From Jesse Tapley, also a KCHS senior: "I think that the state should propose to use a small percentage of the principle of the fund to use toward schools that need more education funds. There are so many schools in Alaska that do not have adequate funding. There is such a huge number of dollars in the Alaska Permanent Fund that it would be worth using $100 million or so for some of the basic necessities like textbooks that some schools cannot afford. ...
"This fund has a great and prosperous future. Even if the oil fields are depleted and the fund no longer gets oil revenues, it will still increase massively each year because of the investment income. The state should take small amounts of money out of the principle, or just the leftover income, and use it for education, development, or any other areas that need money and don't have the resources to get it. ... This money could help Alaska become a better place."

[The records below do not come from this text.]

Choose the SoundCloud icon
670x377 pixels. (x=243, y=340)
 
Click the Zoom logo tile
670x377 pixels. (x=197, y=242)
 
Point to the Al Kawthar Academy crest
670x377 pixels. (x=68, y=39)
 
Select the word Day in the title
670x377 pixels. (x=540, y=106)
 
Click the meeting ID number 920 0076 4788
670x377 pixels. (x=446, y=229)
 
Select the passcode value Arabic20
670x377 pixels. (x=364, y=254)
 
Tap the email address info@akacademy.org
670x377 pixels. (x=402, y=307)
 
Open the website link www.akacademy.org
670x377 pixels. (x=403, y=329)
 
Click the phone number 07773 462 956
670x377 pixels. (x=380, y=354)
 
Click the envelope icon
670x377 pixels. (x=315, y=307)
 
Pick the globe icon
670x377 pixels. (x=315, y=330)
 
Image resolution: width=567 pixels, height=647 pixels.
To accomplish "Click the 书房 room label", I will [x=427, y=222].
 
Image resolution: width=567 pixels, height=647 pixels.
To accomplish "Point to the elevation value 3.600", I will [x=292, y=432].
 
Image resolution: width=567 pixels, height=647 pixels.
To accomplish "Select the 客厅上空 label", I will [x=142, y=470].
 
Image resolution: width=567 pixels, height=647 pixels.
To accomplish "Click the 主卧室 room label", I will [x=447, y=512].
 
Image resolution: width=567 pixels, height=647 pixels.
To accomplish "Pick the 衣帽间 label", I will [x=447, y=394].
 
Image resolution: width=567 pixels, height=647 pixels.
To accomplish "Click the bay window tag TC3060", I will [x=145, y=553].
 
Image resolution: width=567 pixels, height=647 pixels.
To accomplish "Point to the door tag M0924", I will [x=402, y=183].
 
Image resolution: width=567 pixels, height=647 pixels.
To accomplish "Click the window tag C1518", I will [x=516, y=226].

From Amanda Trux, another KCHS senior: "After many years of debate about whether the fund should be managed as a public trust or as an economic development bank, a decision was made. In 1980, the fund was established as a public trust. The best thing about it is that the fund is functioning as planned. It has become large and provides benefits for Alaskans. The fund will continue to be profitable and benefit Alaskans if we continue to manage the wealth of Alaska responsibly. ...
"The fact that Alaska, as a state, is interested in providing financial stability for future generations makes me feel better calling Alaska my home. I hope Alaska will continue down the path of success. Alaska's future counts on it."
The message for today's decision-makers: When mapping the future, it's wise not only to look at yesterday but to seek the vision of tomorrow's leaders. After all, they will be the most affected by what is -- or isn't -- done today.